10. The Supreme Court in State Bank of Patiala and Ors. v. S.K. Sharma, JT 1996 (3) SC 722, has held as follows:
“In the case of violation of a procedural provision the position is this; procedural provisions are generally meant for affording a reasonable and adequate opportunity to the delinquent officer/employee. They are generally speaking, conceived in his interest. Violation of any and every procedural provision cannot be said to automatically vitiate the enquiry held or order passed Except cases falling under ‘no notice’ ‘no opportunity’ and ‘no hearing’ categories, the complaint of violation of procedural provision should be examined from the point of view of prejudice, viz whether such violation has prejudiced the delinquent officer/employee in defending himself property and effectively. If it is found that he has been so prejudiced, appropriate orders have to be made to repair and remedy the prejudice including setting aside the enquiry and/or the order of punishment. If no prejudice is established to have resulted therefrom, it is obvious no interference is called for
(Emphasis added)
See also the judgment of the Supreme Court in Managing Director, ECIL, Hyderabad and Ors. v. B. Kamnakar and Ors., 1993 SCC (L&S) 1184 on the question of observance of the principles of natural justice where it has been held that ‘they are not incantations to be invoked nor rites to be performed on all and sundry occasions’

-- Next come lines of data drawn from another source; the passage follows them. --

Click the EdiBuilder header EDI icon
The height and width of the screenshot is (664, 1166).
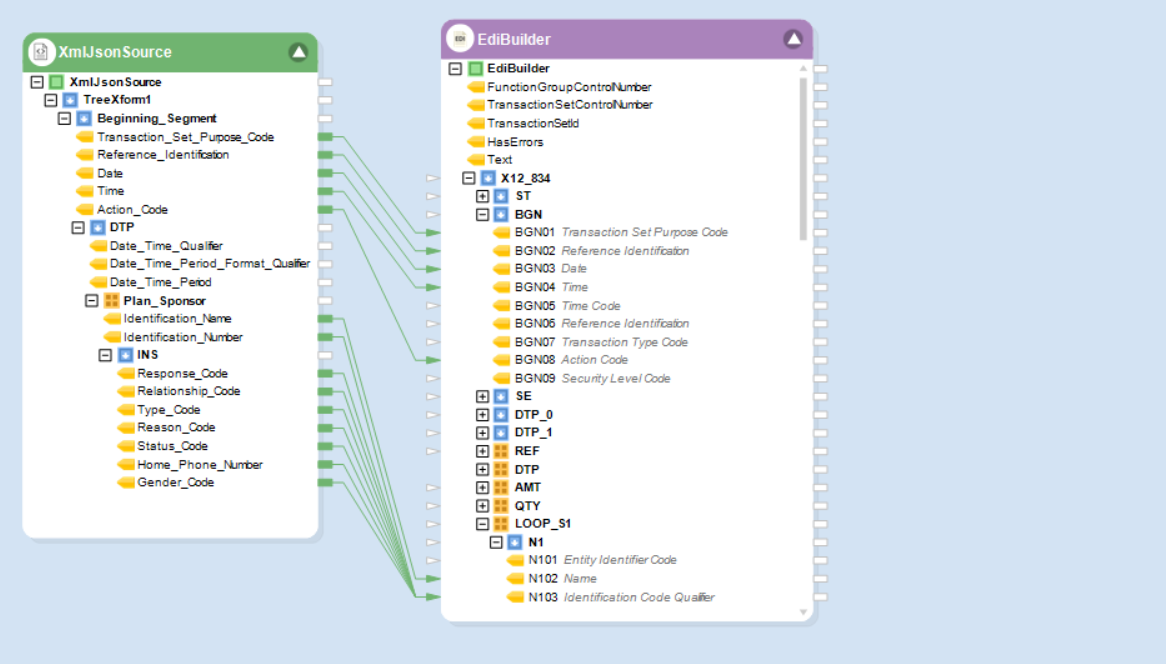click(460, 39)
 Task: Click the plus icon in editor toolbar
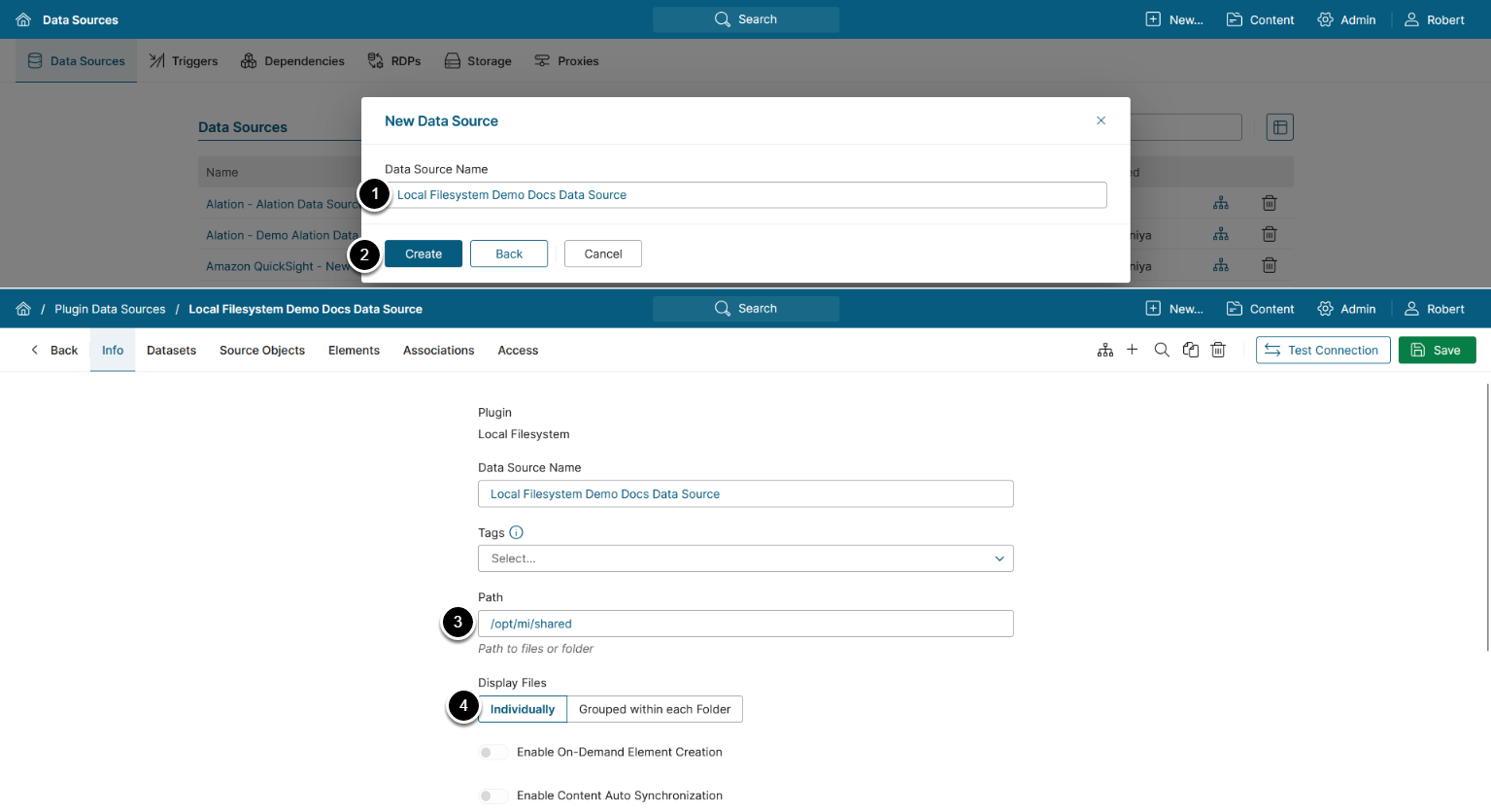(1133, 350)
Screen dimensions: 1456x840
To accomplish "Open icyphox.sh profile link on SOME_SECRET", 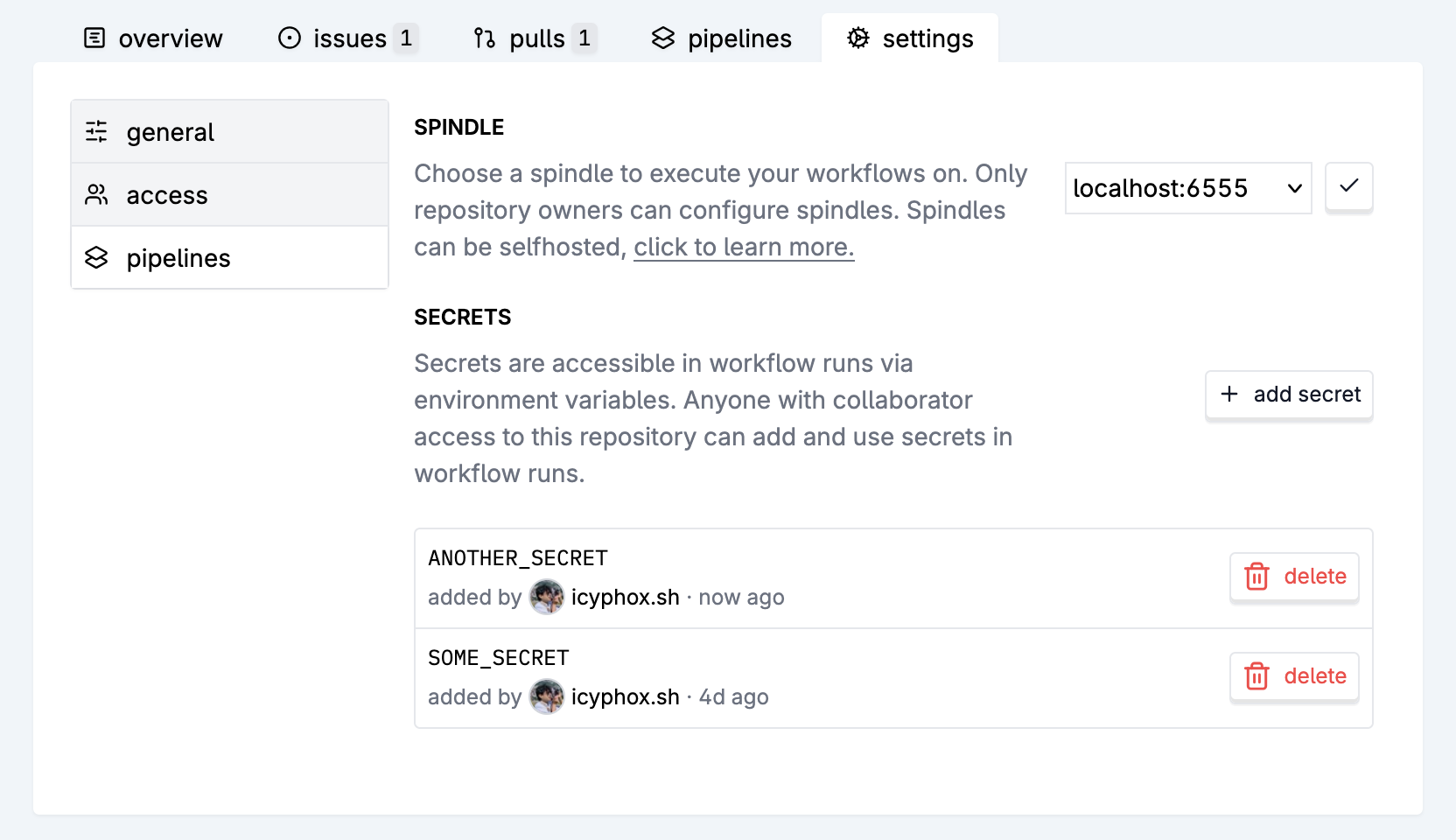I will pos(625,697).
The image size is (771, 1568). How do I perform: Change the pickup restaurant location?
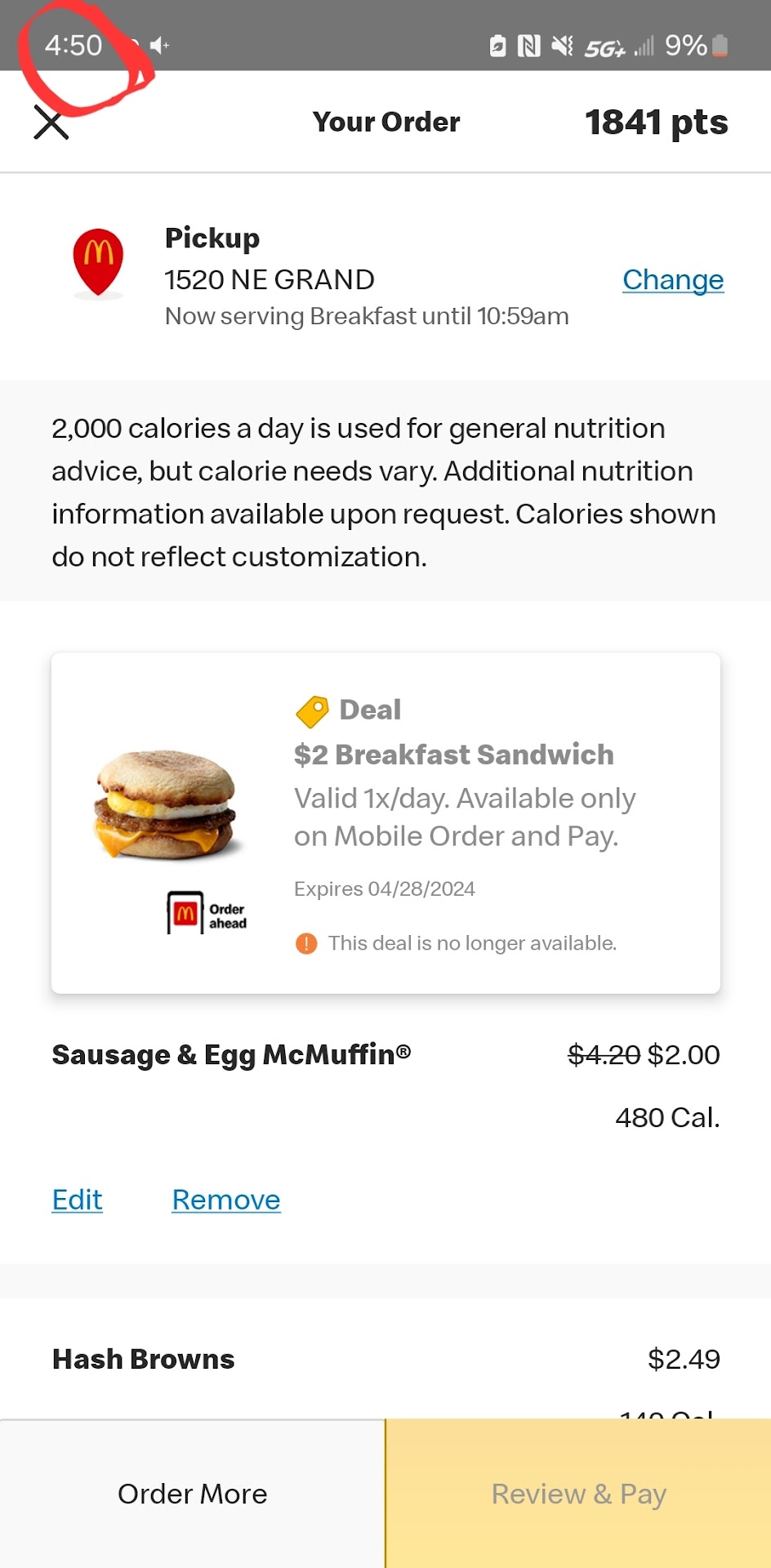click(x=673, y=280)
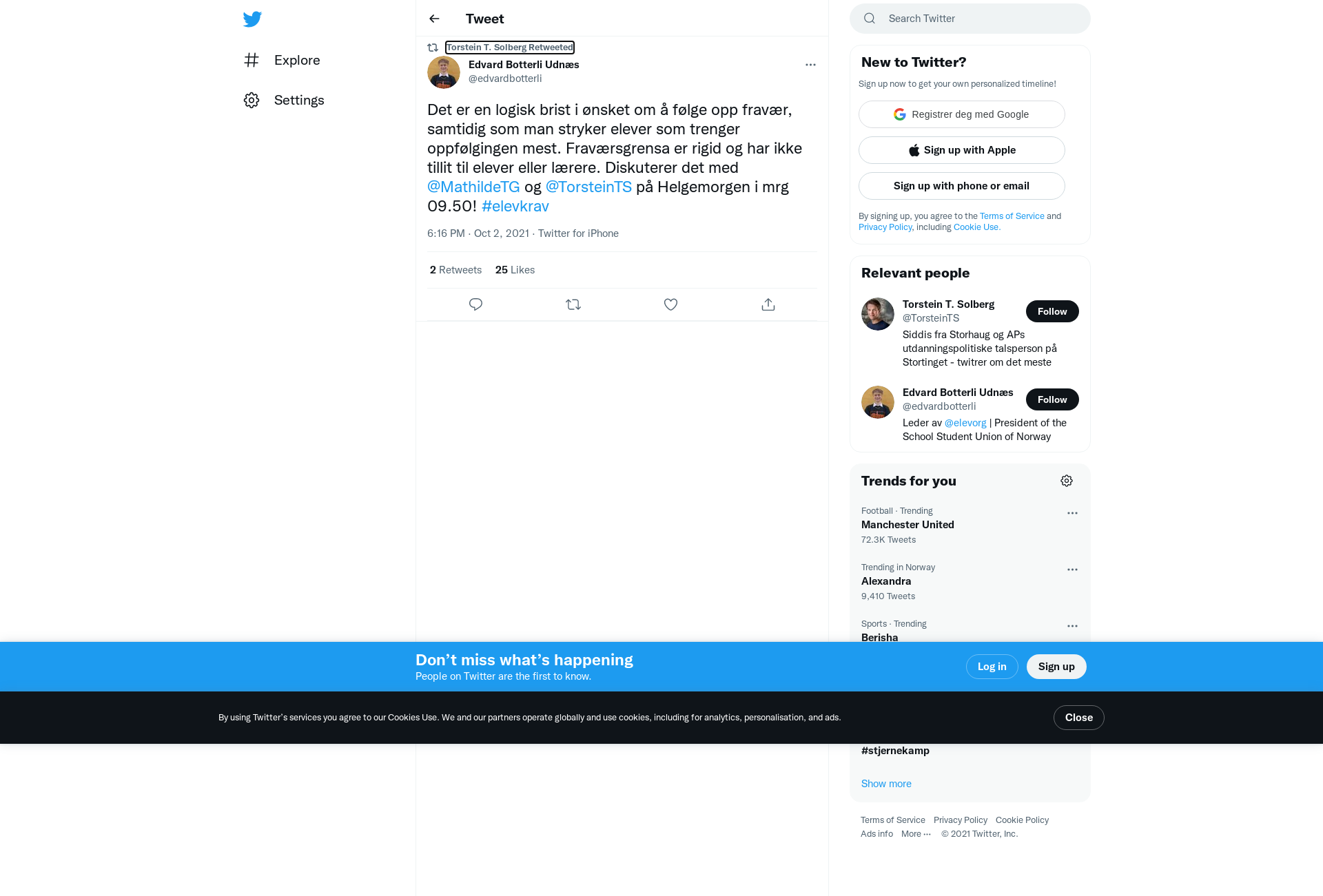Open Edvard Botterli Udnæs's avatar in the tweet
Viewport: 1323px width, 896px height.
point(444,72)
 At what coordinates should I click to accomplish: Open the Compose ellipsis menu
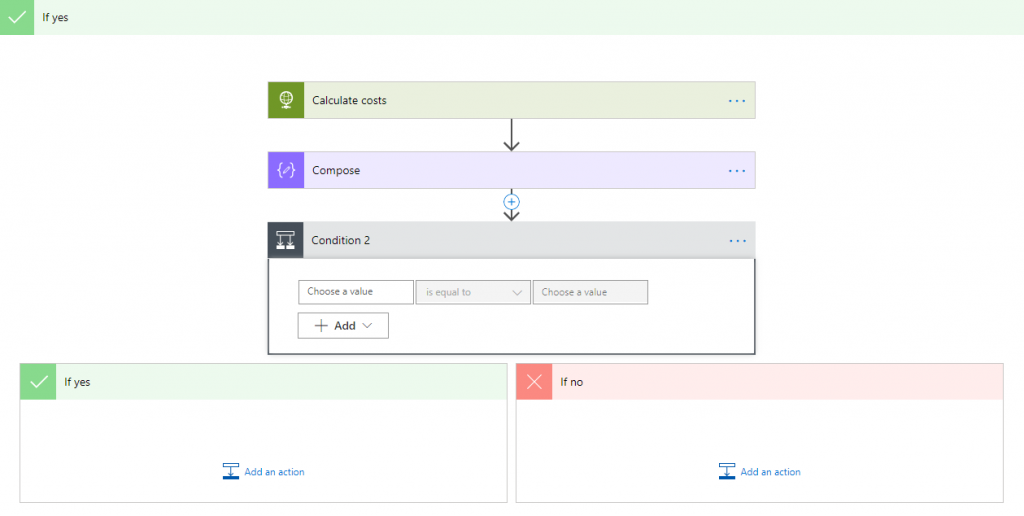pyautogui.click(x=737, y=171)
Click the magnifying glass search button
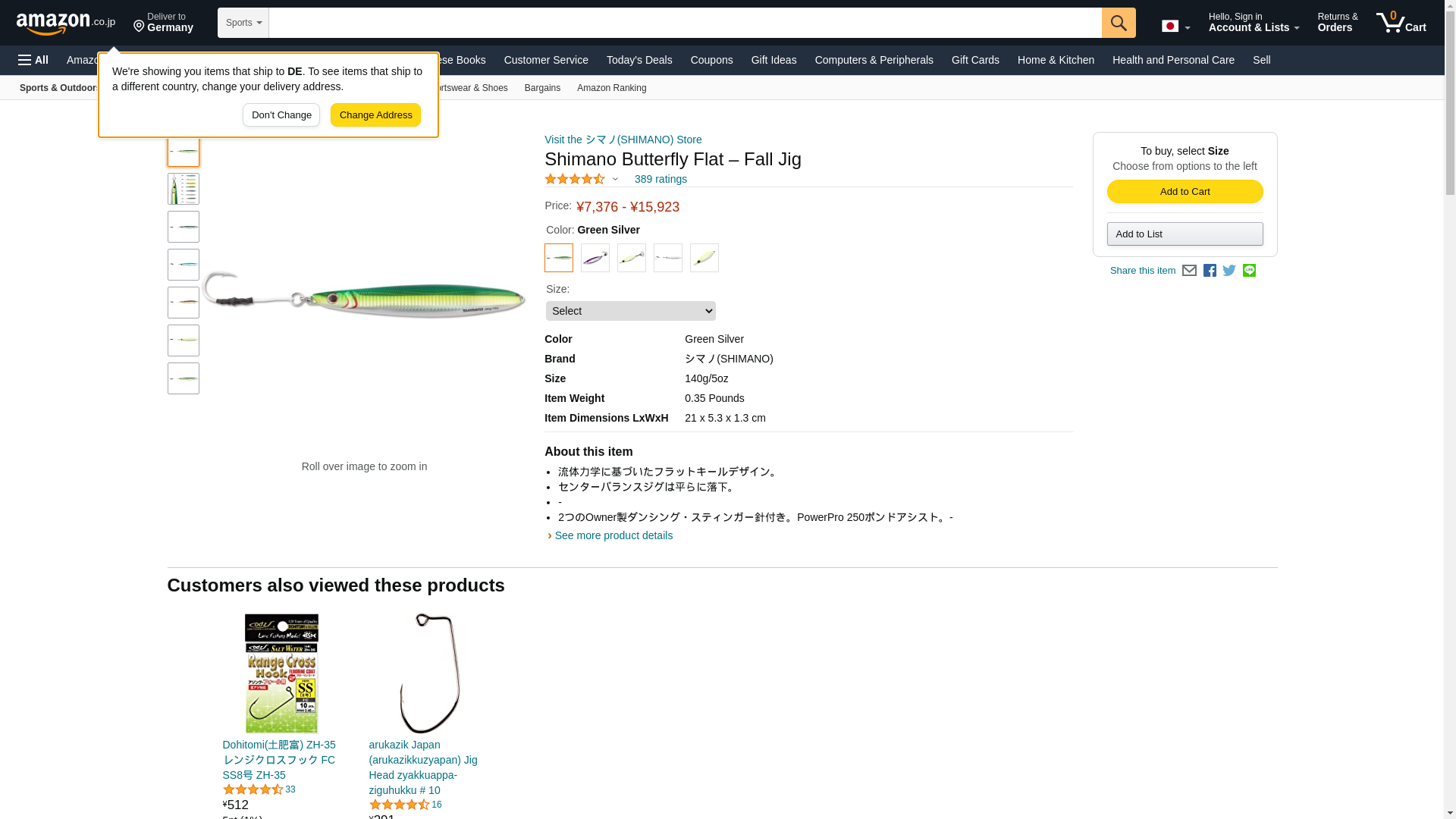Screen dimensions: 1456x819 (x=1119, y=23)
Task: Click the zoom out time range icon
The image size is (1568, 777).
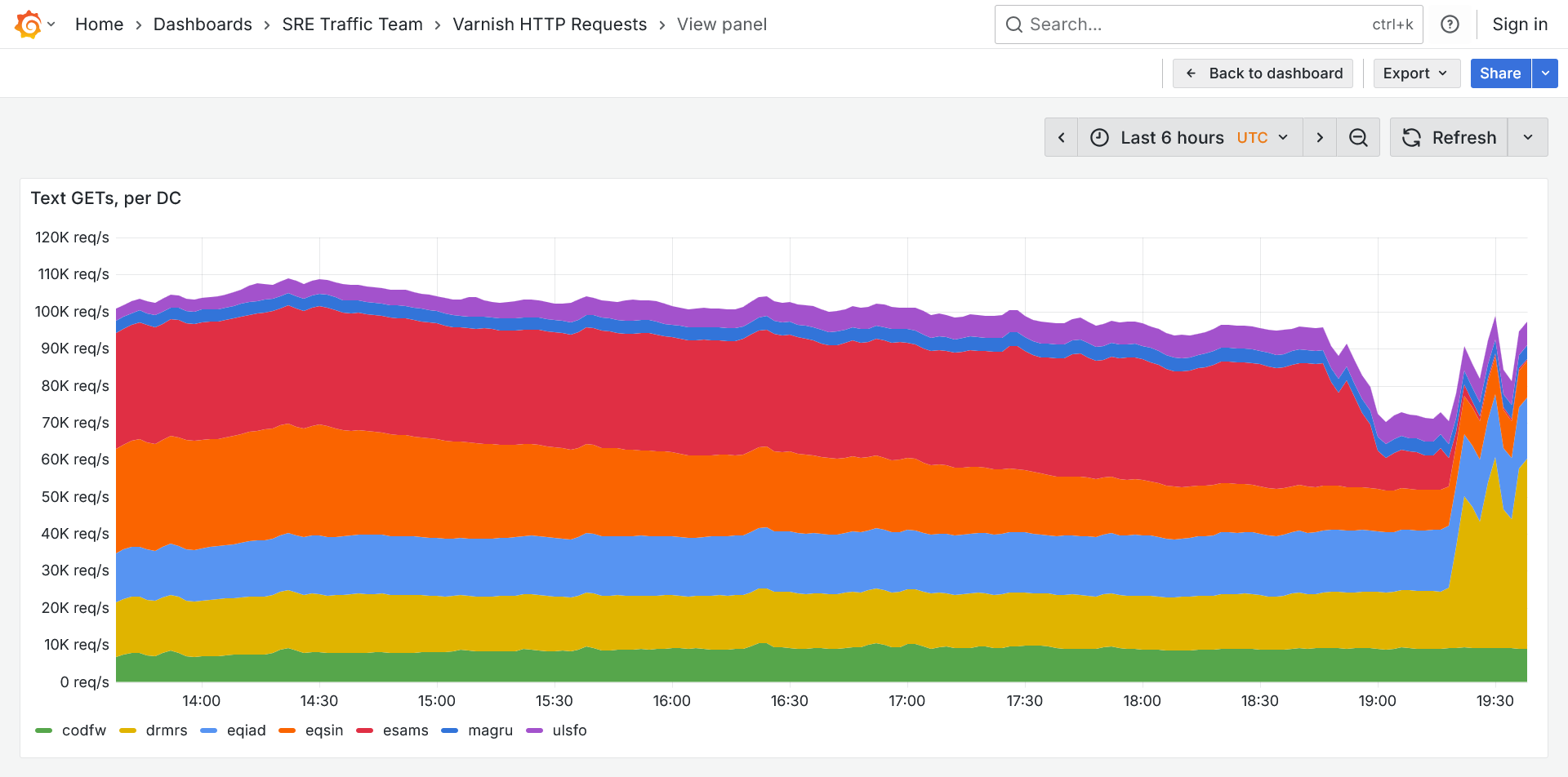Action: pyautogui.click(x=1358, y=137)
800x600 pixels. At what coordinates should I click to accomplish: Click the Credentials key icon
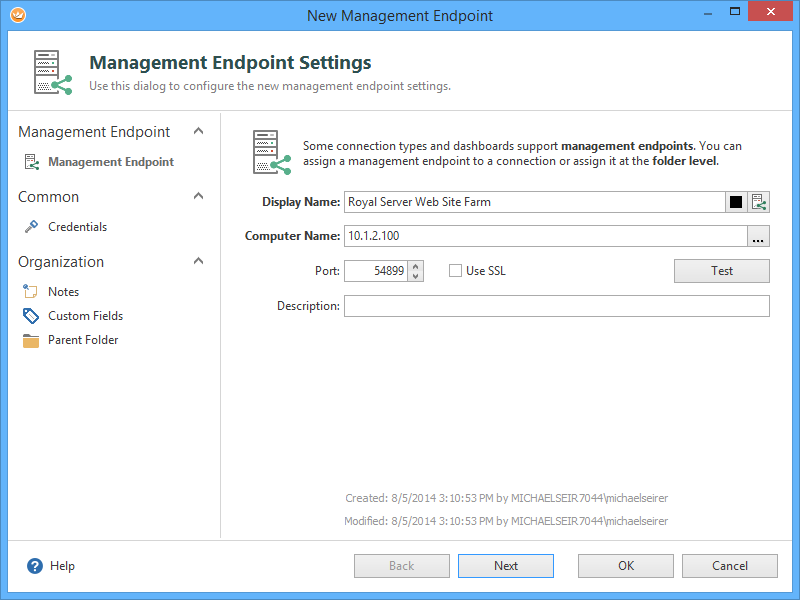[x=31, y=227]
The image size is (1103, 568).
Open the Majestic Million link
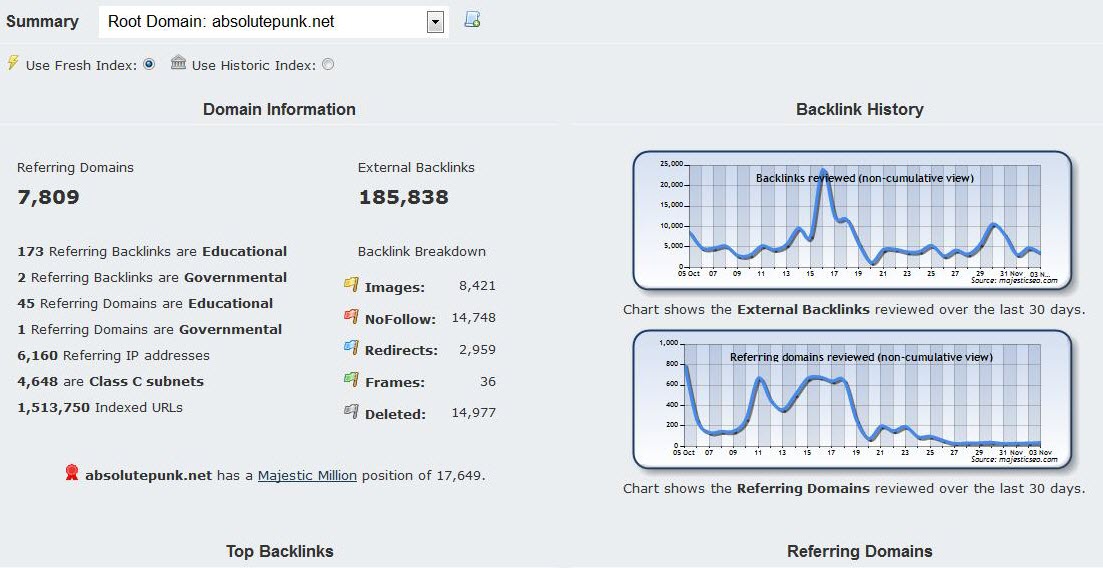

11. As mentioned above, in the present case, the applicant has neither shown how the non-observance of the aforesaid provisions of Rule 16(i) of the Rules has caused prejudice to him nor was this point even mentioned by the learned counsel for the applicant at the time of hearing. Therefore, the judgments of the Supreme Court are binding and applicable to the facts in the present case. There is no doubt that the alleged violation in the present case is one of the procedures and it cannot also be stated that the applicant had not been put to notice and given a reasonable opportunity of hearing in the inquiry held against him. In the circumstances, having regard to the judgments of the Hon’ble Supreme Court in S.K. Sharma and B. Karunakar’s cases (supra), the violation of the procedural rules does not come within the exceptions and it is also clear that no prejudice has been caused to the applicant in defending himself properly and effectively. In the facts and circumstances of the case, therefore, the judgment of the Tribunal in Subey Singh ‘s case (supra) relied upon by the applicant will not assist him in the light of the judgments of the Supreme Court governing the present fact situation.
12. In the result, for the reasons given above we find no merit in the application and the O.A. accordingly fails and is dismissed. No order as to costs.